┌──

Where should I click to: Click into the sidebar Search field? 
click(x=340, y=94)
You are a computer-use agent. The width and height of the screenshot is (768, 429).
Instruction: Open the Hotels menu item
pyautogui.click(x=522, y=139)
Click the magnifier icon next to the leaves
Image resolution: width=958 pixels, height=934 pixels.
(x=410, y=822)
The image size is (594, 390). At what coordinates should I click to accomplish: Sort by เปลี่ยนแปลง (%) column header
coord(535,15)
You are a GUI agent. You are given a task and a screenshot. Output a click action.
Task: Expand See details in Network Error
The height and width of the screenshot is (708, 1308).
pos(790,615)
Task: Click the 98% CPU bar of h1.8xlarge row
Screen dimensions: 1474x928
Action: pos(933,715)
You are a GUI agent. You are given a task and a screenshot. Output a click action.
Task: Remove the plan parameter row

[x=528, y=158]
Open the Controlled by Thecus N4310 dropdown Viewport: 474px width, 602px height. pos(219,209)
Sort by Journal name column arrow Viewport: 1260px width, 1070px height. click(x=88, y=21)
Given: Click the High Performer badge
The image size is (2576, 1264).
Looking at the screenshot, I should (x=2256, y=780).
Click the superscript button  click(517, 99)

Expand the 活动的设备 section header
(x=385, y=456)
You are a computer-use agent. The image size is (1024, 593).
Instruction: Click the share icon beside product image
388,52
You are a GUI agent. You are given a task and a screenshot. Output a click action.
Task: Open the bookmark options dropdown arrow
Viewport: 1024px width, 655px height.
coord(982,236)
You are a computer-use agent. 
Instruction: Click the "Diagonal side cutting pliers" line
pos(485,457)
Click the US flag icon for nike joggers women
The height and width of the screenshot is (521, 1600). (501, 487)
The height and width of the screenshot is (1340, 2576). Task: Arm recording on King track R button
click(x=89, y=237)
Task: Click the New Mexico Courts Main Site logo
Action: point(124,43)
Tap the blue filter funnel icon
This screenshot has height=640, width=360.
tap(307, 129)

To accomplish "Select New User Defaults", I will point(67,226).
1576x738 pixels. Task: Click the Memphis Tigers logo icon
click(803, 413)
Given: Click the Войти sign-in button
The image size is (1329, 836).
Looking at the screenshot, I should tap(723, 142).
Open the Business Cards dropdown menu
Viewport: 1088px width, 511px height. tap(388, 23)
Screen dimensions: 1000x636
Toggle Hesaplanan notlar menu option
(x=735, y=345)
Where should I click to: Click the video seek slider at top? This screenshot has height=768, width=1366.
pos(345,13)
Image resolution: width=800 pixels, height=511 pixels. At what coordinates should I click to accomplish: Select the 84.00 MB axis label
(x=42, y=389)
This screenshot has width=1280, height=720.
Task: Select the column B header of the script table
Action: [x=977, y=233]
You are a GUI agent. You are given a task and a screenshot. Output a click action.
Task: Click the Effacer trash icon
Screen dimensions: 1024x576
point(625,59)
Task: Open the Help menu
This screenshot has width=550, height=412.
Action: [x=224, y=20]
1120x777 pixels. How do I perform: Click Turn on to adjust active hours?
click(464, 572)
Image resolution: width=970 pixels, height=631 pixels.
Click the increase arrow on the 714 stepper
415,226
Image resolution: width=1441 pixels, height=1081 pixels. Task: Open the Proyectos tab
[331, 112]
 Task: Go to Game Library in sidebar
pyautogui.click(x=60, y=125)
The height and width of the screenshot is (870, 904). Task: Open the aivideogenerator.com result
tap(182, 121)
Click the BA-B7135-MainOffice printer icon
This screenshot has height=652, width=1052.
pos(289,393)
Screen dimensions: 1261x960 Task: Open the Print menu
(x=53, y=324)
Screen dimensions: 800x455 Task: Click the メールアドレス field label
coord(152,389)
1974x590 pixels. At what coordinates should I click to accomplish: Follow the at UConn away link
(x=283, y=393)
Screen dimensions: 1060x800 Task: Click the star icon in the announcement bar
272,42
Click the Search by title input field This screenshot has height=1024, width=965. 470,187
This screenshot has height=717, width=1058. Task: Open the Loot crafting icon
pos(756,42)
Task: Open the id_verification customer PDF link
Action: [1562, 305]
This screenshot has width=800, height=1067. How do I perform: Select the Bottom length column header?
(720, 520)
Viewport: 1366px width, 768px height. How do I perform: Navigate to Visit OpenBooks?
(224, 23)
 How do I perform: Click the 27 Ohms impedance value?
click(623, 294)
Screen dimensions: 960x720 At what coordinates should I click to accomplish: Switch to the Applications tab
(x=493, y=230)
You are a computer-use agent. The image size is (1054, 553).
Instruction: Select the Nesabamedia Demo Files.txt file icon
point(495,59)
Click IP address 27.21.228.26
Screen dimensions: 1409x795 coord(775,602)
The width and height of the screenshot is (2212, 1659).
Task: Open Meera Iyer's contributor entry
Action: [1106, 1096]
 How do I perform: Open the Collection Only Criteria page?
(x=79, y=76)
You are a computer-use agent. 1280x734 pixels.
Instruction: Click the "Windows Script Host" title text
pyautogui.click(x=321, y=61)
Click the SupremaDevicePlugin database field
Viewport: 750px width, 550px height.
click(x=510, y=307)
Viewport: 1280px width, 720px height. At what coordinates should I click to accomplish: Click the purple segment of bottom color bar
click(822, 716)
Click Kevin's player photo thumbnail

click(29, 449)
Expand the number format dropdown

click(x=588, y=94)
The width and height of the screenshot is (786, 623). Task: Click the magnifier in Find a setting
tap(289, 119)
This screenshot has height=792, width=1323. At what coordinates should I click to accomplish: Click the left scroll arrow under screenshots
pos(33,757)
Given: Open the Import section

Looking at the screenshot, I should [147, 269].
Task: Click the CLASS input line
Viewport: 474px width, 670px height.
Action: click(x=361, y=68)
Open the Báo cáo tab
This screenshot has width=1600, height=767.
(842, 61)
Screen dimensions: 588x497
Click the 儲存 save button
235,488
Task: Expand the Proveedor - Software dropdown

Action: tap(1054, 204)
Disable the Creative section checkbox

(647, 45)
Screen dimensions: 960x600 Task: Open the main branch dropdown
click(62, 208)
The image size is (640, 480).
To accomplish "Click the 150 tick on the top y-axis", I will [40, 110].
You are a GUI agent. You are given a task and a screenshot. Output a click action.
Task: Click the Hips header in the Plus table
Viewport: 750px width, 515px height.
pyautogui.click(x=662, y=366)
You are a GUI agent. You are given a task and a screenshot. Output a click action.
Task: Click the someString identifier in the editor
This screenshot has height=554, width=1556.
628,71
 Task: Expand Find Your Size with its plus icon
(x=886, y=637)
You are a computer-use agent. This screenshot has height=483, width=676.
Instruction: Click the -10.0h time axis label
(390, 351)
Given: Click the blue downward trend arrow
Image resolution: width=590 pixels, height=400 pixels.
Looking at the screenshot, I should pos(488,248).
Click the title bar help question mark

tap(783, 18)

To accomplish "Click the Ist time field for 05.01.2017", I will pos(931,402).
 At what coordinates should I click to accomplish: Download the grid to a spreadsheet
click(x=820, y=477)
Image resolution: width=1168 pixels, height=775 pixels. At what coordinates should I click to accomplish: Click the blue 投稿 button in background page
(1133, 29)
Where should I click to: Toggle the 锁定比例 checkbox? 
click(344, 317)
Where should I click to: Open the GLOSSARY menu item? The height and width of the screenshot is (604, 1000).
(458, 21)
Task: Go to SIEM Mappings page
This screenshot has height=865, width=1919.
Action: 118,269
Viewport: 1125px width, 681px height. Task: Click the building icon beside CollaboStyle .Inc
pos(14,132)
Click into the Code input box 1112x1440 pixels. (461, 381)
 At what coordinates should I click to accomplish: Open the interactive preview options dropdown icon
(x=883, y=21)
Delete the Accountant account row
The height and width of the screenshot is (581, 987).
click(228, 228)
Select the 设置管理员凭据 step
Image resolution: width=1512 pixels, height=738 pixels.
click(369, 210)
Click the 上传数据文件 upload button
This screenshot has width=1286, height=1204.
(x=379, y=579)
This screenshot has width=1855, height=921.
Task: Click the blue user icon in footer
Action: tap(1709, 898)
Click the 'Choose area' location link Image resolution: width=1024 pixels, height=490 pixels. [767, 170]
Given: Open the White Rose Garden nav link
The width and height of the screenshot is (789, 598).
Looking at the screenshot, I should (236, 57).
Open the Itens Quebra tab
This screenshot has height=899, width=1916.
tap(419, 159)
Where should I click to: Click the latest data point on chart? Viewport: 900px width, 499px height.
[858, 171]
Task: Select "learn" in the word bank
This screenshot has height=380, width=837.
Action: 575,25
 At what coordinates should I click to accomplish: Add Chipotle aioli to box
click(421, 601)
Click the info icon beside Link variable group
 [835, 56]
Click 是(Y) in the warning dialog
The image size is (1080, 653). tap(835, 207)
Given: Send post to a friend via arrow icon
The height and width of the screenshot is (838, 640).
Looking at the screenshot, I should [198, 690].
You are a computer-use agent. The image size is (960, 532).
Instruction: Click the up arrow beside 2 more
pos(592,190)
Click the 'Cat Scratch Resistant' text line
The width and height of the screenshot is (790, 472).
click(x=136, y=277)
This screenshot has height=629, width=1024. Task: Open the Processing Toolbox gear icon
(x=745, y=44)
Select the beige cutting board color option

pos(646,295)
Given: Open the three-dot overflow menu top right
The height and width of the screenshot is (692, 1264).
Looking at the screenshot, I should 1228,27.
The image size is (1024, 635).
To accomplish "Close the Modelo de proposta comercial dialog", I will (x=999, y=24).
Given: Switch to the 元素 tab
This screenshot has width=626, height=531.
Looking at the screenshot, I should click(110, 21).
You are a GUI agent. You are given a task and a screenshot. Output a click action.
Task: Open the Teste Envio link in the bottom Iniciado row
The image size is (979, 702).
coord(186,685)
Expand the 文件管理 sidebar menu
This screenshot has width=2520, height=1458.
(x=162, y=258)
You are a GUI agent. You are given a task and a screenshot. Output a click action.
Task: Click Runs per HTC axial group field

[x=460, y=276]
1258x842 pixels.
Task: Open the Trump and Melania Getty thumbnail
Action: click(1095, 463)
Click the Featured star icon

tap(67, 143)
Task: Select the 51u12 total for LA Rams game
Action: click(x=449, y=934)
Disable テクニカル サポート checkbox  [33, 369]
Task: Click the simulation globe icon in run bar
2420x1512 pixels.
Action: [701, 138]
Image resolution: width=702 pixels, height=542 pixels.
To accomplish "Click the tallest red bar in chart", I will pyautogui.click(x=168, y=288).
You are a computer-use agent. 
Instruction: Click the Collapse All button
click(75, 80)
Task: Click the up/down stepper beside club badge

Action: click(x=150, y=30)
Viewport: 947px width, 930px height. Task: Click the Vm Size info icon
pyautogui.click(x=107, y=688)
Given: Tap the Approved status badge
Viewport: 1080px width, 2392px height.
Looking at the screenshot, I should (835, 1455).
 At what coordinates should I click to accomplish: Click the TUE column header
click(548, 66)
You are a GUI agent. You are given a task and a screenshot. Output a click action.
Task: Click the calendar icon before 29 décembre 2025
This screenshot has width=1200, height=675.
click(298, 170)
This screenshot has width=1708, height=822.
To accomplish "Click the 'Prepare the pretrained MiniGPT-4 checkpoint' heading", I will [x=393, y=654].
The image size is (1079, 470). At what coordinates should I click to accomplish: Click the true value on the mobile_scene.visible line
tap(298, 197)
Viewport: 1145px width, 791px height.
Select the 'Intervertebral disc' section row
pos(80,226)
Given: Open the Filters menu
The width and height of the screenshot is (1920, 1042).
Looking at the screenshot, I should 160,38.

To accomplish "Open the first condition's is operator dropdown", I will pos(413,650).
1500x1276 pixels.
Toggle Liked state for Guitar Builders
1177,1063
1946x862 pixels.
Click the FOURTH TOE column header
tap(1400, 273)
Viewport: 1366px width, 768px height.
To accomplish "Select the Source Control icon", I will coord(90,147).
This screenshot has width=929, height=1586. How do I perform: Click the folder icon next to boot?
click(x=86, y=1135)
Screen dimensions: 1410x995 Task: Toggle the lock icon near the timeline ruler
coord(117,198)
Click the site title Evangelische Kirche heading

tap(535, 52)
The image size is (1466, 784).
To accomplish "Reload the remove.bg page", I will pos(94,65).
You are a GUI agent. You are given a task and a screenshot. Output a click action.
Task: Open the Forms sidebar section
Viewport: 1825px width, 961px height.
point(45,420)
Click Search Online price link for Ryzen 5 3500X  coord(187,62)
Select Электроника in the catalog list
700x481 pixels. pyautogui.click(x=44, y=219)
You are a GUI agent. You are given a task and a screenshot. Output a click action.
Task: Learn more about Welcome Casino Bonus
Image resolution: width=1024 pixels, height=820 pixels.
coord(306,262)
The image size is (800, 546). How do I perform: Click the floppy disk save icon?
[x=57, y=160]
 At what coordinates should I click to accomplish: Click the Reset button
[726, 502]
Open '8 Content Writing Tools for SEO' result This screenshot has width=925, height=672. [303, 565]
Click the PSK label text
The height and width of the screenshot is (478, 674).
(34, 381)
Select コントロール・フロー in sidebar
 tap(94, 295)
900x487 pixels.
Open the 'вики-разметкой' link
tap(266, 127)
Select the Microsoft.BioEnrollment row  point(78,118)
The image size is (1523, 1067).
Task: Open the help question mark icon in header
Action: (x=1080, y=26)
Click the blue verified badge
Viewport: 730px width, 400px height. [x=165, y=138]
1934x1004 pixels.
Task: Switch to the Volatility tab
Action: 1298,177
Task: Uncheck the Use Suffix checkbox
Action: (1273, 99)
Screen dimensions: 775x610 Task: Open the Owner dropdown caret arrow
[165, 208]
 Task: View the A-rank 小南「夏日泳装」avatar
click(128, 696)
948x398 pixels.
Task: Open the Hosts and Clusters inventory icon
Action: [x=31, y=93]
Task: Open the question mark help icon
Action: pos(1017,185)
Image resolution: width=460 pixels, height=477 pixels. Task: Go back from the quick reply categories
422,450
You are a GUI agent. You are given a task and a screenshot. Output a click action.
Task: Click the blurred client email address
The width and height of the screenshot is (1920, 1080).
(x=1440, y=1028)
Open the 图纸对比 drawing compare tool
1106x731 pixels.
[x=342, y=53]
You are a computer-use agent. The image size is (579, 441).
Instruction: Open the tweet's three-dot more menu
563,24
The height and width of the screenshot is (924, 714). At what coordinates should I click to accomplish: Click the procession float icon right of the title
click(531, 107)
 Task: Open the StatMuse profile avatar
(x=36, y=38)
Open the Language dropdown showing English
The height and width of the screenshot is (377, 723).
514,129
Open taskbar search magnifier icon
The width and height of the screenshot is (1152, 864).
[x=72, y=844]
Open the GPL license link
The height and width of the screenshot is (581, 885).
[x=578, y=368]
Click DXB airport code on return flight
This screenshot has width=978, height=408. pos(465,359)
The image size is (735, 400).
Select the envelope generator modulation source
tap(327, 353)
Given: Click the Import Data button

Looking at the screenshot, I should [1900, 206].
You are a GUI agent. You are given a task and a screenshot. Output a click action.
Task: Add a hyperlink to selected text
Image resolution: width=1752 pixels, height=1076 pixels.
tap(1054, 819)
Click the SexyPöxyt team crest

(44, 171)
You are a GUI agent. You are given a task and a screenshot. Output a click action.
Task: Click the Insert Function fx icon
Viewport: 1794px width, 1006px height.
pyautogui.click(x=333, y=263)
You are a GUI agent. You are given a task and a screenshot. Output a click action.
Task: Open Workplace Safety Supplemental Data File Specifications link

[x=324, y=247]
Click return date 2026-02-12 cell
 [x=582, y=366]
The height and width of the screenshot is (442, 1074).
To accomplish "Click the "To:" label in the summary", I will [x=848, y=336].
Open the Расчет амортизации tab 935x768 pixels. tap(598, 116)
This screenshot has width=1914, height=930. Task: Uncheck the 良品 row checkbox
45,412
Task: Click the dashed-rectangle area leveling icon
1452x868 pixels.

└──

__Required action__: Check each line of the entries above for the word "input". List the ones that have it.

__Response to the task__:
Click the Search by title input field This screenshot has height=1024, width=965. 470,187
Task: Click the CLASS input line
Click into the Code input box 1112x1440 pixels. (461, 381)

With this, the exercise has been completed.